## Activity
Working from the line that contains "Screen dimensions: 1307x791" down to the last line below, repeat each line exactly.

## Input for this task

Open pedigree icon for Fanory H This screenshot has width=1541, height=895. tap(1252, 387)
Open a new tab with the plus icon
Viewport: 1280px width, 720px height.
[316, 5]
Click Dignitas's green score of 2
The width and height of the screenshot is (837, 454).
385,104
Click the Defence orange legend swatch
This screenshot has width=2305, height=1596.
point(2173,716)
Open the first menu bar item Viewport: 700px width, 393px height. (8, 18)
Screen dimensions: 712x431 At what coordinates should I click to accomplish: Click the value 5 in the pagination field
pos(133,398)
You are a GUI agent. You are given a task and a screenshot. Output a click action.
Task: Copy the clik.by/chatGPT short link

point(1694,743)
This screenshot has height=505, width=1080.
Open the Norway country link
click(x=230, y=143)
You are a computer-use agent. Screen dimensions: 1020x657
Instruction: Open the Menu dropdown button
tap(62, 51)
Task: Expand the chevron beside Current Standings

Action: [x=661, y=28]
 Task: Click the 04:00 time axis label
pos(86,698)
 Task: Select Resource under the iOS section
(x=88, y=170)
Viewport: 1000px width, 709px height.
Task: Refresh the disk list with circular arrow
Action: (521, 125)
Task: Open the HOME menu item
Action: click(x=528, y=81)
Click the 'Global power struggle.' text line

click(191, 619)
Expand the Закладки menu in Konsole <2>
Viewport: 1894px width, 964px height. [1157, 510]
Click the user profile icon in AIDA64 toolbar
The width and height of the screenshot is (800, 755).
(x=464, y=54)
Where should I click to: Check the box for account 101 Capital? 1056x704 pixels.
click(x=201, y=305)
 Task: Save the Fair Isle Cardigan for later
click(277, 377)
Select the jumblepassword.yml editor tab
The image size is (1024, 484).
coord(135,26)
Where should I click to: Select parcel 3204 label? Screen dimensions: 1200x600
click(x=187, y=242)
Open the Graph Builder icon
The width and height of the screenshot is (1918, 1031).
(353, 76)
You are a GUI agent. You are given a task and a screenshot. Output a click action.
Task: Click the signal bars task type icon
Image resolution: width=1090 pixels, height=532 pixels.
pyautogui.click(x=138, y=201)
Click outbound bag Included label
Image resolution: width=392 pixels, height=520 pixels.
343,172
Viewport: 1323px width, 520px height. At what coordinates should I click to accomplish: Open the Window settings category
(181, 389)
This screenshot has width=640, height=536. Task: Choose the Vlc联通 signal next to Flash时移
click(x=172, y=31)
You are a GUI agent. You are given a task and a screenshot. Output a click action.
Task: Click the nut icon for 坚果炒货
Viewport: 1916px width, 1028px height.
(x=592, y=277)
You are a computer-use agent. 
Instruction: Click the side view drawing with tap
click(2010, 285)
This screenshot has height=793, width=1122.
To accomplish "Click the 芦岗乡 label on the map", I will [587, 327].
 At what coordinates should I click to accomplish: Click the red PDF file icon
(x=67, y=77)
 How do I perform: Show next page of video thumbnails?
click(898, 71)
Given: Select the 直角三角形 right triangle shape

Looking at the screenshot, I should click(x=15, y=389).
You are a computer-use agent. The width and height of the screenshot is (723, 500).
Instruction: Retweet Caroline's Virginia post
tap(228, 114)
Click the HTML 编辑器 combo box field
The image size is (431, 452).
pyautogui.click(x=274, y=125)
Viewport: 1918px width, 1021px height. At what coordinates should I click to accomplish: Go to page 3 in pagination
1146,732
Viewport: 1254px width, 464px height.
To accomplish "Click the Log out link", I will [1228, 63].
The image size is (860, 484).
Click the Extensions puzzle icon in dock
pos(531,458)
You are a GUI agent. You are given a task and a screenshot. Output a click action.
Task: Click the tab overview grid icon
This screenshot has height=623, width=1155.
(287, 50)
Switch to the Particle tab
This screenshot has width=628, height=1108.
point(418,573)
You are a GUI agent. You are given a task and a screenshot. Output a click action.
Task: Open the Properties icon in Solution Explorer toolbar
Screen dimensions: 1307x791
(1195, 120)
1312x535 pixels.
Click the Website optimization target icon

## Answer space
Screen dimensions: 1307x791
(1195, 120)
1312x535 pixels.
Click the Website optimization target icon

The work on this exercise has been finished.